* **TRAVAIL DEMANDÉ**:
1. D'après l'extrait sur l'industrie de la désinformation, quel est le seul objectif des entreprises de fausses nouvelles ?
2. Poursuivez l'extrait sur l'industrie de la désinformation à partir de sa dernière phrase.

* **EXTRAIT**:
Chapitre 10 - La rentabilité du faux : les acteurs non étatiques et l'industrie de la désinformation

Les entrepreneurs de fausses nouvelles profitent de la publicité fondée sur le nombre de clics qui vise les lecteurs de nouvelles sensationnalistes et ceux qui consultent l’actualité uniquement sur les sites d’agrégation de nouvelles. Ces entreprises maximisent leur lectorat et leur potentiel de piège à clics en achetant les pages de groupes comptant un nombre suffisant de membres correspondant au profil démographique ciblé. La vérité, la fausseté et la teneur du contenu de leurs nouvelles n’ont aucune importance : leur seul objectif est d’attirer des lecteurs qui verront les publicités.

[Relevés de localisation de mots et d'éléments]
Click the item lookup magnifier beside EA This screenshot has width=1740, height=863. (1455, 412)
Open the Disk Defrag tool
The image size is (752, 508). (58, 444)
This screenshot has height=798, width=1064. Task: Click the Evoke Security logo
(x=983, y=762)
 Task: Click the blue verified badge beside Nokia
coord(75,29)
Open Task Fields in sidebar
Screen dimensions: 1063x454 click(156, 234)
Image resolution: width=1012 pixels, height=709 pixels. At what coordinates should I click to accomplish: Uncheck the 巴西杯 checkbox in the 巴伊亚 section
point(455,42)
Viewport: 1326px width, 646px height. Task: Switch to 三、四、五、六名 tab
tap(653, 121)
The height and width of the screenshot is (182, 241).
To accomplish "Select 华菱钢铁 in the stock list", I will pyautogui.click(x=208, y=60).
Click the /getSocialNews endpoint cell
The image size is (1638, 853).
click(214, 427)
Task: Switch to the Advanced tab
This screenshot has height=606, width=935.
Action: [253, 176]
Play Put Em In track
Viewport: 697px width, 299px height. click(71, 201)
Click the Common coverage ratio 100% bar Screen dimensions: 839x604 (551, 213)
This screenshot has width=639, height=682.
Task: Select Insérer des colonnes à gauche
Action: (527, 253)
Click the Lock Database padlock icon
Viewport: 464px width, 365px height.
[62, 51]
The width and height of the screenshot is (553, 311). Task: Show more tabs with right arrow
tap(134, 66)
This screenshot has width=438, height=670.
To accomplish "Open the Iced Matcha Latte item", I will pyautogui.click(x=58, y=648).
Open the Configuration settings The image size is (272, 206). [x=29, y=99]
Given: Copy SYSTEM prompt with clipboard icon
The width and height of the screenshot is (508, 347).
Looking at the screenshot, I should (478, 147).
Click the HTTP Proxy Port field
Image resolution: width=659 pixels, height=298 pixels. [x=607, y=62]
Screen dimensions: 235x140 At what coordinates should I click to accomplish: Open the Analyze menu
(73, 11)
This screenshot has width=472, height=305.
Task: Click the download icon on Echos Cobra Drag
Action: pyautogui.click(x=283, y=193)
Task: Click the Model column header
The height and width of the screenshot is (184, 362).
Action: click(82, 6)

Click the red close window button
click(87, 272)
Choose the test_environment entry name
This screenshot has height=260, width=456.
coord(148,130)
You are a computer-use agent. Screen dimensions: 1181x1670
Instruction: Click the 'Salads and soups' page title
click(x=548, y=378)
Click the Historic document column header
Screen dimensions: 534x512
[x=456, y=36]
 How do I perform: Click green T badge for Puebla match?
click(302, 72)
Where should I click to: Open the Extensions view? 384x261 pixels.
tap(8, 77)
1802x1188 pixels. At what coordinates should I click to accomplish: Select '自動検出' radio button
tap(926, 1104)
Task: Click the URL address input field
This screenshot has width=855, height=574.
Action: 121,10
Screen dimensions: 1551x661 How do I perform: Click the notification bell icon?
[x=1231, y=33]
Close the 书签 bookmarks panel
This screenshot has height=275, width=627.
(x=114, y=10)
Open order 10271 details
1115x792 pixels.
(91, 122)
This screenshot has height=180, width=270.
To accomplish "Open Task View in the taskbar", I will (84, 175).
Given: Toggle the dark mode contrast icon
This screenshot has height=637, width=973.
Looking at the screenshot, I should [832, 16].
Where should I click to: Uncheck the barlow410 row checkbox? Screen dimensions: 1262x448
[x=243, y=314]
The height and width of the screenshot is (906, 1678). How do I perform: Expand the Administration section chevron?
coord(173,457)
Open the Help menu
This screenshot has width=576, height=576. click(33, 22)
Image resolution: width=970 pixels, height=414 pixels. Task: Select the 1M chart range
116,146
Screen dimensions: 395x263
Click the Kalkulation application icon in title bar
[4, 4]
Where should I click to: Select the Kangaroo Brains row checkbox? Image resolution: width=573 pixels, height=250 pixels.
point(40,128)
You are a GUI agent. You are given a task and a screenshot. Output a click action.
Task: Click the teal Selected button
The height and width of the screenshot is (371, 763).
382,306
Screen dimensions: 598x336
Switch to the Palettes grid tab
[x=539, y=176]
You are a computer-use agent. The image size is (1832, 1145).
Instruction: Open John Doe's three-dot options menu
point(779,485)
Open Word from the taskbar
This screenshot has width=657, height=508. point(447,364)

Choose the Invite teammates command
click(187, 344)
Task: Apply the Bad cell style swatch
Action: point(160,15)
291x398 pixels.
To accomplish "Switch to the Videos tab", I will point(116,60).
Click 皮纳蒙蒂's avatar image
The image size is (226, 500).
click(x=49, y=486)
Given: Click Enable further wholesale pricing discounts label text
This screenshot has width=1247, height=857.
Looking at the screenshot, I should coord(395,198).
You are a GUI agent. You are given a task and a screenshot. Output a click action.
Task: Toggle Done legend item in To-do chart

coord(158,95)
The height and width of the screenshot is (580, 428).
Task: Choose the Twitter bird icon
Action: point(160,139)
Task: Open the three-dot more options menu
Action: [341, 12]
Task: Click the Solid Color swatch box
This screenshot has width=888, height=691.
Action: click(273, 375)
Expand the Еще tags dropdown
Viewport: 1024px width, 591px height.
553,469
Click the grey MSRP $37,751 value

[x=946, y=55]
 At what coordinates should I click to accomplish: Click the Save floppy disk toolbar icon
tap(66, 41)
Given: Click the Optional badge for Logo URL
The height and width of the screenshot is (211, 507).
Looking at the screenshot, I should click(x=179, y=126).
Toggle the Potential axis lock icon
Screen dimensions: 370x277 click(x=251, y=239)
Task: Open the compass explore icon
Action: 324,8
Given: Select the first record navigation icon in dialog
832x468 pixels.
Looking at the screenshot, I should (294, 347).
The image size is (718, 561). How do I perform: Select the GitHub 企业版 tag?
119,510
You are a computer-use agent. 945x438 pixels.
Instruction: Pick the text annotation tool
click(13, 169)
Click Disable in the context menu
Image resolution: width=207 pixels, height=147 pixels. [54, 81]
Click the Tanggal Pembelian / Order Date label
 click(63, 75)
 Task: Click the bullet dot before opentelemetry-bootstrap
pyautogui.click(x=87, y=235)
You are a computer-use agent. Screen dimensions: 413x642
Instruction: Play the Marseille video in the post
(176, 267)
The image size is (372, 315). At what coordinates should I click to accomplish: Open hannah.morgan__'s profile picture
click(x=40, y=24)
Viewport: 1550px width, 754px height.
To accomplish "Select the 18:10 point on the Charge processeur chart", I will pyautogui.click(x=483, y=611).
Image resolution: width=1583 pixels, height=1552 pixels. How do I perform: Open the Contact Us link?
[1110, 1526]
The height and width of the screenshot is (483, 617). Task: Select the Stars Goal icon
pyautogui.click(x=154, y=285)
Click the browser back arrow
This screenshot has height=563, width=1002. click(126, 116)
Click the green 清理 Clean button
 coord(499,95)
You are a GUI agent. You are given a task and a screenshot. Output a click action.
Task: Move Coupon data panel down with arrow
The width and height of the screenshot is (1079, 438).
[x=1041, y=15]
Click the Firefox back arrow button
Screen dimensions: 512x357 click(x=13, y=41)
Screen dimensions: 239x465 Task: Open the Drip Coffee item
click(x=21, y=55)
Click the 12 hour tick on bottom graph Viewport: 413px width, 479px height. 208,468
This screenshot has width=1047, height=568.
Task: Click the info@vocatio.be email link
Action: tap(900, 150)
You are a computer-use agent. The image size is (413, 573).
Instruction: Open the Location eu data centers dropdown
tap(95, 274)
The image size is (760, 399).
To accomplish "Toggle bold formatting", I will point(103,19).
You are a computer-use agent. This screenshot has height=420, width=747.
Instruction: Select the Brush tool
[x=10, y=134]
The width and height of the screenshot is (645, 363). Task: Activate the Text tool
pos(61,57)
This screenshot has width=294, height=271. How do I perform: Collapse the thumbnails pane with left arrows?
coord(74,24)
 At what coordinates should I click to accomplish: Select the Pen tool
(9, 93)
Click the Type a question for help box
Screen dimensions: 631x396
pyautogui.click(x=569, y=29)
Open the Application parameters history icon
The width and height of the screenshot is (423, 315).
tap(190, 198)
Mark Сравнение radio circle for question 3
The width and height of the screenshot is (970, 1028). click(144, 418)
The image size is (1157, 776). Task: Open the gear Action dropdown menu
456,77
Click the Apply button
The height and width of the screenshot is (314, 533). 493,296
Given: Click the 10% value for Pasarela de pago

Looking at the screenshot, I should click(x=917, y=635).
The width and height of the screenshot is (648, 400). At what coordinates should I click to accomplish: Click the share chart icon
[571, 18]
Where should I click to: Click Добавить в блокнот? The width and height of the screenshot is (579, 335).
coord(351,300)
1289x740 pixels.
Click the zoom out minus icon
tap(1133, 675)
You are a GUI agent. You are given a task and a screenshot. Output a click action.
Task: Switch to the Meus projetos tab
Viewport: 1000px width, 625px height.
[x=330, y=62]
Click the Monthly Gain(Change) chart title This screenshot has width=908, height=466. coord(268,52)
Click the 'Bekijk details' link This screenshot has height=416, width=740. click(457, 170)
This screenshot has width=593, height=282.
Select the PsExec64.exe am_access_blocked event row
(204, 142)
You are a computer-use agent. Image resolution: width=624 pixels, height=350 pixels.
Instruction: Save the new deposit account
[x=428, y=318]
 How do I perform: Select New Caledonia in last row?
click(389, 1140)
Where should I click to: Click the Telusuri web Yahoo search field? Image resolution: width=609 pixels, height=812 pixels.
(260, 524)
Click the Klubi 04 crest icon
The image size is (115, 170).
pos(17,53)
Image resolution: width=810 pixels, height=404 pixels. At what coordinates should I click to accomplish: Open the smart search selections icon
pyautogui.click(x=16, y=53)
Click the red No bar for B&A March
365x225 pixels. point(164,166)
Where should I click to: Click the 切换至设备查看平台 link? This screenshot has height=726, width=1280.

* **RÉPONSES ATTENDUES**:
1. Attirer des lecteurs qui verront les publicités.

2.
Le présent rapport repose principalement sur une longue entrevue menée auprès d’un Kosovar dénommé Burim (nom fictif), âgé de vingt-quatre ans, qui est titulaire d’un baccalauréat en informatique. Il a travaillé dans le domaine des technologies de l’information pour une entreprise privée à Pristina, la capitale du Kosovo, de même que dans le domaine de la publicité. Depuis janvier 2016, Burim est le propriétaire-exploitant d’un commerce en ligne spécialisé dans la désinformation et les pourriels.

Réalisée au Kosovo en juin 2017, l’entrevue, qui s’inscrivait dans une vaste démarche, devait servir à mettre en lumière le phénomène de la désinformation, grâce à un aperçu de la vie, des motivations, des croyances et des angoisses d’une personne comme Burim. La production de désinformation est un phénomène sans nul doute étroitement lié aux technologies qui permettent de publier et de consommer du contenu. Or, comme il s’agit également d’un choix qui est fait sciemment, souhaitons que le présent article apporte un éclairage utile sur les motivations profondes des personnes qui agissent ainsi.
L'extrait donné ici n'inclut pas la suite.